= Assignment =
In the records that follow, find the line containing "Where should I" and the line containing "Instruction: Click the", then transcribe both and every line between them exactly, omitting pictures.

= Records supplied =
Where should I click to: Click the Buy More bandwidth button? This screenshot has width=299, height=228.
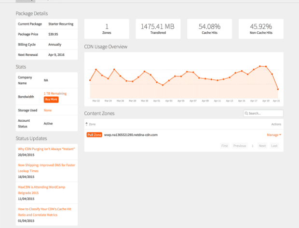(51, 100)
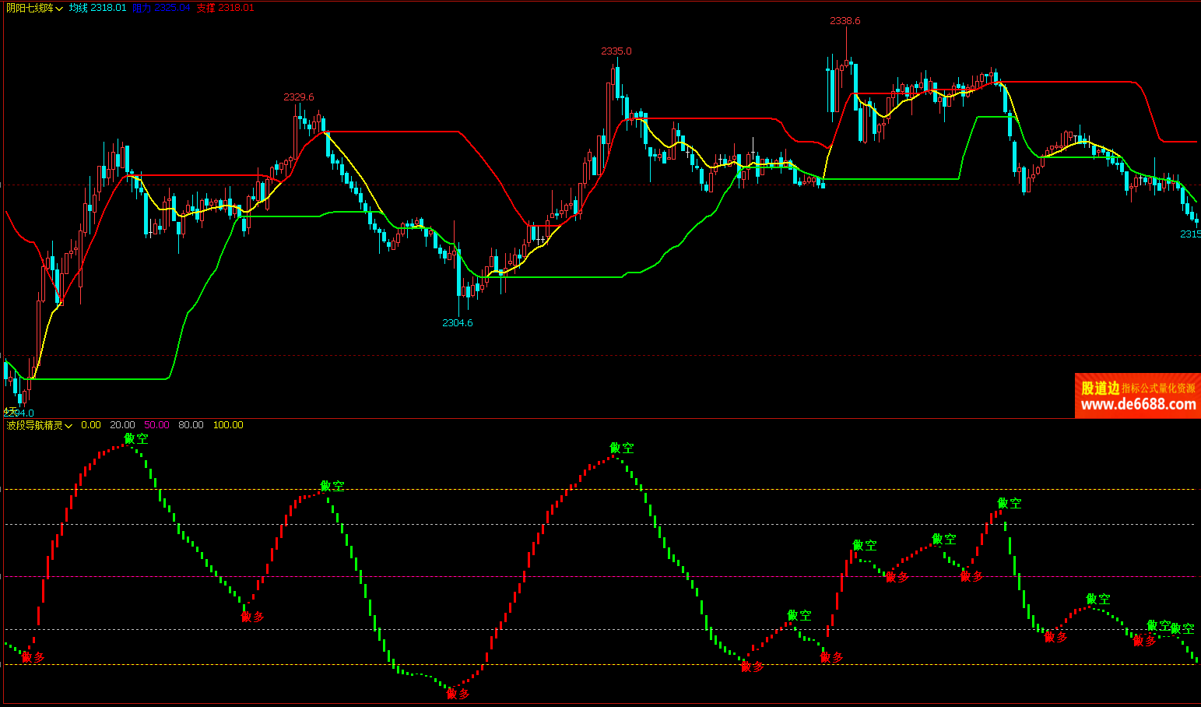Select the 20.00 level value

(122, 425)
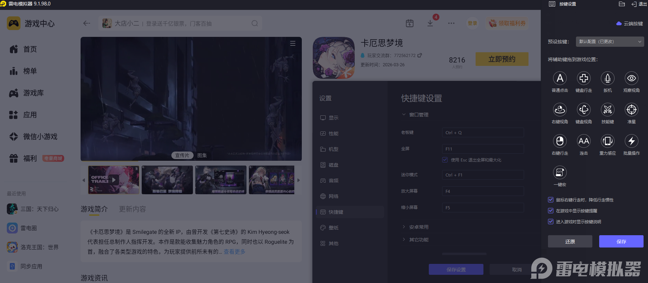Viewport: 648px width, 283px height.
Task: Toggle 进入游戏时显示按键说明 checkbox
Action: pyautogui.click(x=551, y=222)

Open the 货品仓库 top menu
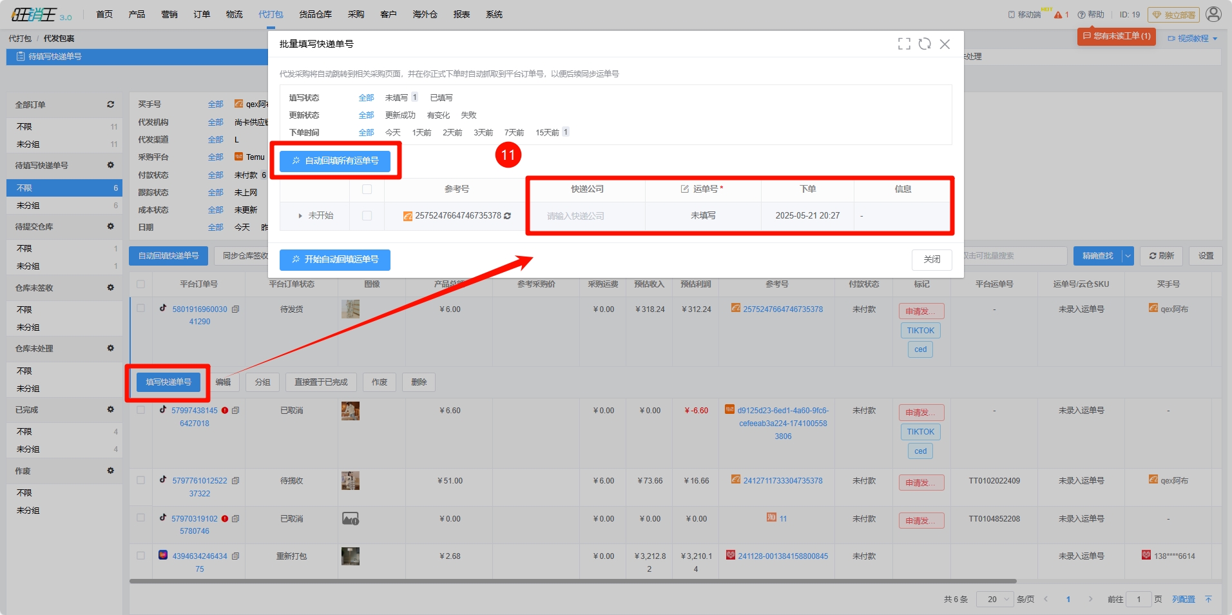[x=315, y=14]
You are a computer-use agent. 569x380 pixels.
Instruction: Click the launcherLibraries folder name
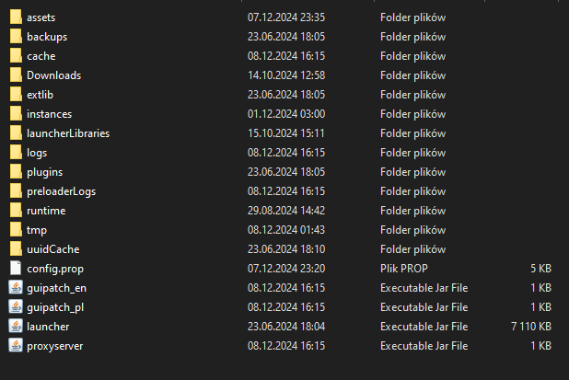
...
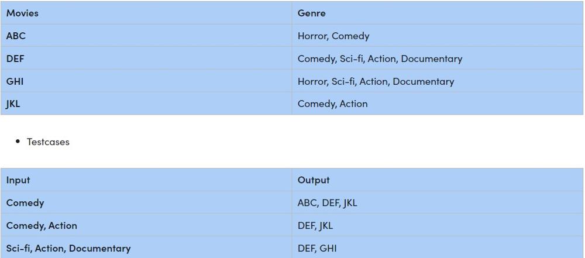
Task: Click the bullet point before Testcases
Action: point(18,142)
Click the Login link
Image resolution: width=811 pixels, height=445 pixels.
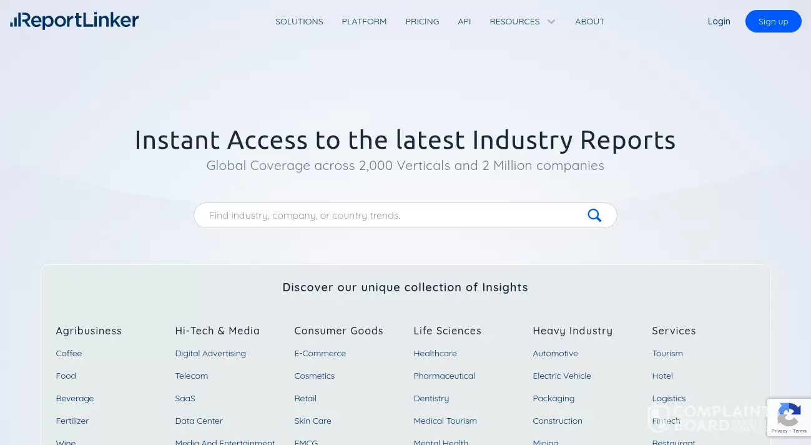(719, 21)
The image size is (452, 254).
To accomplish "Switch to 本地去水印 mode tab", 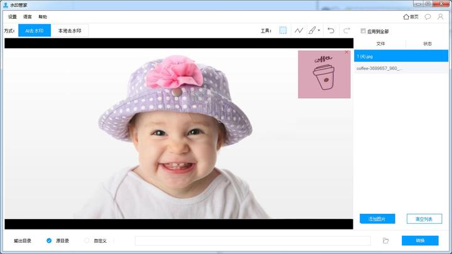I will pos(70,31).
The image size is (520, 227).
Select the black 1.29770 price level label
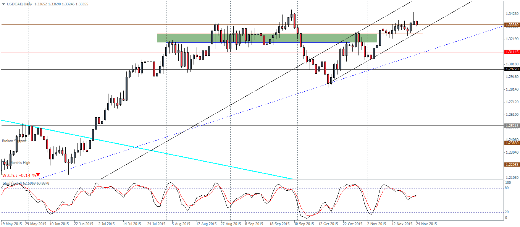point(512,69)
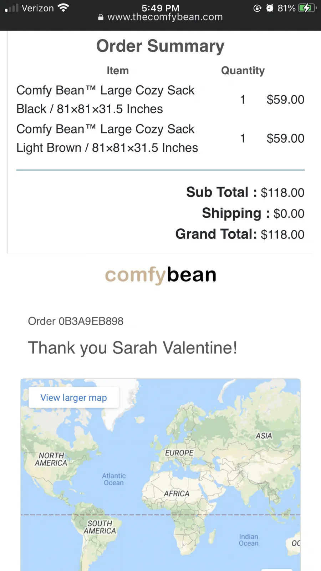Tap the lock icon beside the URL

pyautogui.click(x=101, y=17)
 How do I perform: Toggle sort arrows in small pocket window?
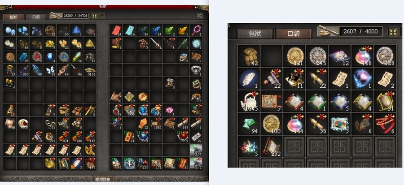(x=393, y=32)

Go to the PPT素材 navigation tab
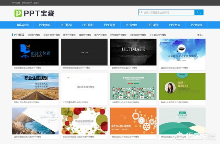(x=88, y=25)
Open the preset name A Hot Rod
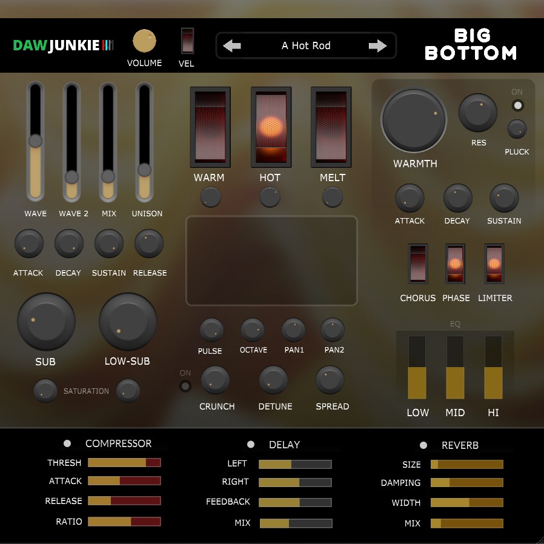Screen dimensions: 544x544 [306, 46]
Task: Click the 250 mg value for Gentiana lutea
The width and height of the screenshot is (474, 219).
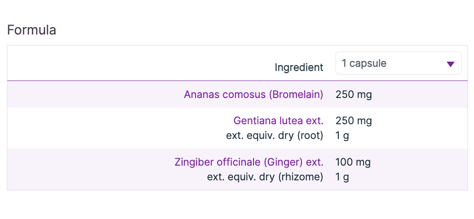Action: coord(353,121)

= Answer for this exercise =
Where should I click to: Click the Buy More bandwidth button? This screenshot has width=299, height=228.
(51, 100)
Select the 20.00 level value

(122, 425)
Viewport: 648px width, 283px height.
Task: Toggle 进入游戏时显示按键说明 checkbox
Action: pyautogui.click(x=551, y=222)

Open the 货品仓库 top menu
[x=315, y=14]
You are a computer-use agent. 569x380 pixels.
Instruction: Click the launcherLibraries folder name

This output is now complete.